**Arbeitsauftrag a:** Tausche in allen folgenden Einträgen „Keyword“ gegen „Category“ aus und gib die Einträge sonst unverändert wieder.
::::::::::
Seid ihr auch alle artig gewesen?
Abstract
Jedes Jahr ist das die große Frage vor der Bescherung. Denn nur wer das Jahr brav und artig war, bekommt auch Geschenke. Wer jetzt noch auf Geschenke-Safari ist, sollte sich dringend an Recht und Ordnung halten, denn ab morgen weiß Knecht Ruprecht bei den Sicherheitsbehörden Bescheid: Der nächste Versuch eine Vorratsdatenspeicherung mit dem Grundgesetz in Einklang zu bringen tritt dann in Kraft.
Höchstspeicherfrist für Verkehrsdaten
Nachdem der Begriff Vorratsdatenspeicherung politisch und juristisch bereits einmal verbrannt worden ist, kommt nun also das Gesetz zur Einführung einer Speicherpflicht und einer Höchstspeicherfrist für Verkehrsdaten. (Da bekommt der Anmach- und Abschleppspruch „Gib' ma' deine Nummer.“ eine ganz andere Bedeutung.) Demnach werden zum Zweck der Aufklärung von Straftat[en] von auch im Einzelfall erheblicher Bedeutung
sowie Straftat[en] mittels Telekommunikation
so genannte „Verkehrsdaten“ erhoben. Was alles eine Straftat von erheblicher Bedeutung
ist, wird im Gesetz an Hand von Verweisen auf viele Paragraphen genauer definiert.
Da auch Landesverrat von erheblicher Bedeutung
ist, kann wohl davon ausgegangen werden, dass jeder Leser von Netzpolitik.org (Achtung, Link führt direkt dort hin!) dringend tatverdächtiger Landesverräter ist. — An dieser Stelle könnte jetzt jemand Großkoalitionäres die Bedenken zerstreuen … Kontakt bitte per Telekommunikation.
::::::::::
**Arbeitsauftrag b:** Fasse den Absatz des Textes zur Vorratsdatenspeicherung, der mit „Jedes Jahr ist das“ beginnt, kürzer zusammen und behalte seine wichtigsten Aussagen bei.

**Verfügbare Einträge:**
::::::::::
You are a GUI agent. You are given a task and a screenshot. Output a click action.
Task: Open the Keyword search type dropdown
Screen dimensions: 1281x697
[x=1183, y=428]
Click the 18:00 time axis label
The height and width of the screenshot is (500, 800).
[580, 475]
::::::::::
**Lösung der Aufgabe a:**
You are a GUI agent. You are given a task and a screenshot. Output a click action.
Task: Open the Category search type dropdown
Screen dimensions: 1281x697
[x=1183, y=428]
Click the 18:00 time axis label
The height and width of the screenshot is (500, 800).
[580, 475]

**Lösung der Aufgabe b:** Vor der Bescherung stellt sich jedes Jahr die Frage, ob man artig war, denn nur dann gibt es Geschenke. Wer noch Geschenke besorgt, sollte sich an Recht und Ordnung halten. Ab morgen tritt nämlich ein neuer Versuch in Kraft, eine Vorratsdatenspeicherung mit dem Grundgesetz in Einklang zu bringen. Dann weiß Knecht Ruprecht bei den Sicherheitsbehörden Bescheid.